El olvido que seremos. Héctor Abad Faciolince. Alfaguara. 2017. Reseña

 




    Veinte años después de que su padre, Héctor Abad Gómez, médico y activista en pro de los derechos humanos colombiano, fuera asesinado por unos sicarios en Medellín, Héctor Abad Faciolince pudo escribir, tras varios intentos fallidos, El olvido que seremos, una especie de biografía novelada con el propósito de reflejar el poder de la familia, por un lado, y el infierno de la violencia que durante cinco décadas golpeó a Colombia. Como él mismo nos explica: como niño yo quería que mi padre no se muriera nunca. Como escritor quise hacer algo igual de imposible: que mi padre resucitara. Si hay personajes ficticios -hechos de palabras- que siempre estarán vivos, ¿no es posible que una persona real siga viva si la convertimos en palabras? Eso quise hacer con mi padre muerto: convertirlo en alguien tan vivo y tan real como un personaje ficticio. Además, de mi papá aprendí algo que los asesinos no saben hacer: a poner en palabras la verdad, para que esta dure más que su mentira

    A fe que lo consiguió. Haciendo bueno lo que escribió un poeta colombiano -lo que se escribe con sangre no se puede borrar- y contradiciendo lo que dijo Millán Astray -¡Viva la muerte! ¡Abajo la inteligencia!-, Faciolince venció con rotundidad el intento de los asesinos de anularles el cerebro a quienes no pensaban como ellos y aseguró el triunfo del amor a la vida, a la alegría y a la belleza. La belleza. Algo a lo que, pocos años después, cantó el gran Luis Eduardo Aute en una canción que también perdurará a lo largo de los años. Porque si algo amó el médico y activista asesinado fue eso: la belleza. La belleza de un mundo feliz, alegre, justo, sin desigualdades y con valores. Unos valores que defendió, plantando cara al poder establecido, a sus secuaces, a sus sicarios, a sus asesinos, hasta el último segundo de su vida. Una vida, unos hechos y unas enseñanzas cuya memoria consigue perpetuar su hijo en un libro no solo rebelde y conmovedor sino valiente y absolutamente necesario.

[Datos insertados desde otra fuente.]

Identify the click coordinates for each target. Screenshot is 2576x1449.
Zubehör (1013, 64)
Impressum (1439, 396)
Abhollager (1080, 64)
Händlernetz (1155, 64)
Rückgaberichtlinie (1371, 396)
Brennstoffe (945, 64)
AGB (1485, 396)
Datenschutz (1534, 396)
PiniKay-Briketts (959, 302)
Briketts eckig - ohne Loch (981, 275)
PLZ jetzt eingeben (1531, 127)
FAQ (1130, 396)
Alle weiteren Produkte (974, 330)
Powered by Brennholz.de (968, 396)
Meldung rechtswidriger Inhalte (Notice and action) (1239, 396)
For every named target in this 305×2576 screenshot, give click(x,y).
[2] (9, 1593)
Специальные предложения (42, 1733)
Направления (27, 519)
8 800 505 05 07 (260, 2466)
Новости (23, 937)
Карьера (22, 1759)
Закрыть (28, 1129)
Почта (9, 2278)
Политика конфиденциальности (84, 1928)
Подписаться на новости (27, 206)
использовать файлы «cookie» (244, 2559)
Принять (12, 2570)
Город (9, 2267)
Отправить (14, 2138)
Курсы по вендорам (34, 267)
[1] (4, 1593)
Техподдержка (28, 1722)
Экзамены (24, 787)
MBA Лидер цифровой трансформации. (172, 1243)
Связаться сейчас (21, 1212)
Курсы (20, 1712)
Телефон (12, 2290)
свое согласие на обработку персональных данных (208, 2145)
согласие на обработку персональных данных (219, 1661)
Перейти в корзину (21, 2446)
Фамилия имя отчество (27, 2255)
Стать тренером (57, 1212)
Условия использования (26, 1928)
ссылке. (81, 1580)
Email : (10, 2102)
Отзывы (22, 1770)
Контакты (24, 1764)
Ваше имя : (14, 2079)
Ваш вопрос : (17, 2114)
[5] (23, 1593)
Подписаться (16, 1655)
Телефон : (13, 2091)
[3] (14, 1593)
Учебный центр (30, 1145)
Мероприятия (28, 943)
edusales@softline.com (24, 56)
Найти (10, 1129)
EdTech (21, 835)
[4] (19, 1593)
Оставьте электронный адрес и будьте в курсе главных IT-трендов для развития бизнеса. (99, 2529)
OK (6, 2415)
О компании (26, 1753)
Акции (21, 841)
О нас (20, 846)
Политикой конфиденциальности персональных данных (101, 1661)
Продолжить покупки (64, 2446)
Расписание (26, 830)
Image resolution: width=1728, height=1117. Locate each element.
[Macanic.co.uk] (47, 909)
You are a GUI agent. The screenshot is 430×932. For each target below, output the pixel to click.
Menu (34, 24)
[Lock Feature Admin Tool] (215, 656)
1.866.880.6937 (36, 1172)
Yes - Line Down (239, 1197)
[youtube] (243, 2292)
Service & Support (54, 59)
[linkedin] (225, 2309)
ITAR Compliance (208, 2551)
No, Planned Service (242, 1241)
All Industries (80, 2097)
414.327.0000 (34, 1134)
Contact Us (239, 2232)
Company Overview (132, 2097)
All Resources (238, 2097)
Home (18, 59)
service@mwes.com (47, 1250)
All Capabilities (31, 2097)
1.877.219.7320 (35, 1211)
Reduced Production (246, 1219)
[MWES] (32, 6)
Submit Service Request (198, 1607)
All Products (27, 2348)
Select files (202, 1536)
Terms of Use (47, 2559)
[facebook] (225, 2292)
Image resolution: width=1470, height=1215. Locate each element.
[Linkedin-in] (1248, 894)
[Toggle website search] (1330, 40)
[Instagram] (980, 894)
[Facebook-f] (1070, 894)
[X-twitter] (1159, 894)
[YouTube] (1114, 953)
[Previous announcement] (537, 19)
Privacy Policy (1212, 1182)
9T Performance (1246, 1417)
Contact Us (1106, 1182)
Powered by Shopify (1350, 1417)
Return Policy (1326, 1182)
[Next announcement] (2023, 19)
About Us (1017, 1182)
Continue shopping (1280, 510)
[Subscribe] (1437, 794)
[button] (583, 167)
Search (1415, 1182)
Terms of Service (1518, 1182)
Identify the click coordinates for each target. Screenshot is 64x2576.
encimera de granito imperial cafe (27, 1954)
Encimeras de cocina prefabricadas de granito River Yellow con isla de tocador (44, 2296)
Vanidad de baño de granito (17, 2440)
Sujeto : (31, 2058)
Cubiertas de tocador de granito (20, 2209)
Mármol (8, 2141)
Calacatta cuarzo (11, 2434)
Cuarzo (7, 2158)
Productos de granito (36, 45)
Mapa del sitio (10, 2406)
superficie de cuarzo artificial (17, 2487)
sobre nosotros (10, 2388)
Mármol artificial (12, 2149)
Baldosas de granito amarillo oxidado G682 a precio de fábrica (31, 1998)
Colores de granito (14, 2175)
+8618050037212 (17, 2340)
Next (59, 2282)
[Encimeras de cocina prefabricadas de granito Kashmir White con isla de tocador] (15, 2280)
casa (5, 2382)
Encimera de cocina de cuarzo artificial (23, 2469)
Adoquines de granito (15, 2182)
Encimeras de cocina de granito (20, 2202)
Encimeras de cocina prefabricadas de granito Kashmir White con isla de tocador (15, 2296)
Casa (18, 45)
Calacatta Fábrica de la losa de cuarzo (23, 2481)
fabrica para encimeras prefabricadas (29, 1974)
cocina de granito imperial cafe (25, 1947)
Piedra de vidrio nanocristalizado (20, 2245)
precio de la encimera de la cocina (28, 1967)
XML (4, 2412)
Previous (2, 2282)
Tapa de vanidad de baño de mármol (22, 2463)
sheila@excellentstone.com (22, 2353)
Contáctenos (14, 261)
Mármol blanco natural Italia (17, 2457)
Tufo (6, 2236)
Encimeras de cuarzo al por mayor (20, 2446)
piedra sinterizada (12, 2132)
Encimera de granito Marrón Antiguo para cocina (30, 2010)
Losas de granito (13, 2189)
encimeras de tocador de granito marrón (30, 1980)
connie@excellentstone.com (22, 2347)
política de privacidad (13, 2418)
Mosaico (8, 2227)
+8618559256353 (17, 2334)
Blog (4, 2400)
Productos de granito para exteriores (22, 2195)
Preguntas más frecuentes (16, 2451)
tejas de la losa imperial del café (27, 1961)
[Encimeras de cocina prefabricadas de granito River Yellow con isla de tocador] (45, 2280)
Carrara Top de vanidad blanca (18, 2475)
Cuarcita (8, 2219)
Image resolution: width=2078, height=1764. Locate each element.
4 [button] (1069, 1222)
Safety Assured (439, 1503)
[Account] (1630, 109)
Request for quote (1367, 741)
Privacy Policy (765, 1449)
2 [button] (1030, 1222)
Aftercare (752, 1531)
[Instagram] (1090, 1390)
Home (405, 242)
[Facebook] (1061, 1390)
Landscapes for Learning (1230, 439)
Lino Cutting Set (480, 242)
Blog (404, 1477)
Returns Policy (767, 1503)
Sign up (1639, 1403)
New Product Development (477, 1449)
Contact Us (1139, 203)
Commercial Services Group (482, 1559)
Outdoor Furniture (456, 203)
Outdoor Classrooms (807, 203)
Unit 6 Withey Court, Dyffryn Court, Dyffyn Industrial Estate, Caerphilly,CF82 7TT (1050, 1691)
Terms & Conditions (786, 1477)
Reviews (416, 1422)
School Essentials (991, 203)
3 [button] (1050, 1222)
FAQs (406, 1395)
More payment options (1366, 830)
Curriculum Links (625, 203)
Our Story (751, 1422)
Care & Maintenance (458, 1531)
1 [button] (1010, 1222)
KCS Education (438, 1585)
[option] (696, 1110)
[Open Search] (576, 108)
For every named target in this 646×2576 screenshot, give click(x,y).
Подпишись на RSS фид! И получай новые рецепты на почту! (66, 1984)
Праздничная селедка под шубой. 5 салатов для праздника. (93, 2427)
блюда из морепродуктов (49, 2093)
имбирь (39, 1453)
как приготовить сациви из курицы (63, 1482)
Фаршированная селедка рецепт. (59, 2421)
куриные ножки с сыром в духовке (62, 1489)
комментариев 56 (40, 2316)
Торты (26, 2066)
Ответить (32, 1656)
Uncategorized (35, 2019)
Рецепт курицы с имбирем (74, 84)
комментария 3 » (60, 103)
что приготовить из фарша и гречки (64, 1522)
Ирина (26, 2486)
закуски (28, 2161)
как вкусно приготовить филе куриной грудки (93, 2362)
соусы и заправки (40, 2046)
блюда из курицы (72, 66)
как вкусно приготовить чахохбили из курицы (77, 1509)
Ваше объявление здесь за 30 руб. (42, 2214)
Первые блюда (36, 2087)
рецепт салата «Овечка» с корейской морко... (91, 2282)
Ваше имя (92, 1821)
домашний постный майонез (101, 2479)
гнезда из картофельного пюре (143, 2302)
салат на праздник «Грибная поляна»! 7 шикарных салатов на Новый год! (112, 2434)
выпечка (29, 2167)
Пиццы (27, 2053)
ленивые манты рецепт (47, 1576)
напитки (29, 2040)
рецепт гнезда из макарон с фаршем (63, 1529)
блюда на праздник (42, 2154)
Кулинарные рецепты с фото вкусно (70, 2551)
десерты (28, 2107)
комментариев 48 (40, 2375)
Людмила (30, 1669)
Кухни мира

    El doctor Abad fue ante todo un humanista. Ponía a los hombres en el centro de todo cuanto hacía. En cuestiones médicas, no se centraba en la cura sino en la prevención. Practicó la medicina social, que consiste en poner el énfasis en la higiene, la salud pública, el agua potable, las vacunas, etc. Llevó a sus últimos extremos aquello de que más vale prevenir que curar, lo que le granjeó enemigos entre muchos médicos que veían en él un peligro que podía vaciar sus consultas. Ecuánime y respetuoso, fundó el periódico U-235, la organización Future for the children -junto al doctor estadounidense Saunders- y jamás negó dinero a quien se lo pidiera por verdadera necesidad. Su entrega al activismo social y a la defensa de los derechos humanos fue en realidad una mezcla de rebeldía y pasión, por un lado, y de desesperación e ingenuidad, por otro. Y en las aulas, como profesor de medicina de la universidad de Medellín, siempre lanzó más preguntas que respuestas, buscando la implicación activa de sus alumnos, quienes lo adoraban. 

    Abad fue un humanista, he escrito en el párrafo anterior. ¿Por qué lo afirmo? Pues no solo por lo descrito más arriba. También porque, en esa ya referida búsqueda constante de la belleza, era un auténtico melómano, especialmente de la música clásica; un gran admirador y seguidor de cualquier muestra de arte -leía con fervor, junto a su hijo, La Historia del arte de Ernst H. Gombrich-; y un extraordinario lector, rico y variado. Así, a lo largo de las páginas de El olvido que seremos, desfilan El llanero Solitario, El Gaucho Martín Fierro, En busca del tiempo perdido, de Marcel Proust, El manantial, de Ayn Rand, Guerra y paz, de León Tolstoi, James Joyce, Ágatha Christie, Pearl S. Buck, Bertolt Brecht y, por supuesto, los Gabriel García Márquez, Julio Cortázar, Octavio Paz y Jorge Luis Borges. Precisamente de Borges es el soneto Epitafio, cuya copia escrita a mano llevaba en el bolsillo, junto a una lista de amenazados, cuando lo mataron, el 25 de agosto de 1987.   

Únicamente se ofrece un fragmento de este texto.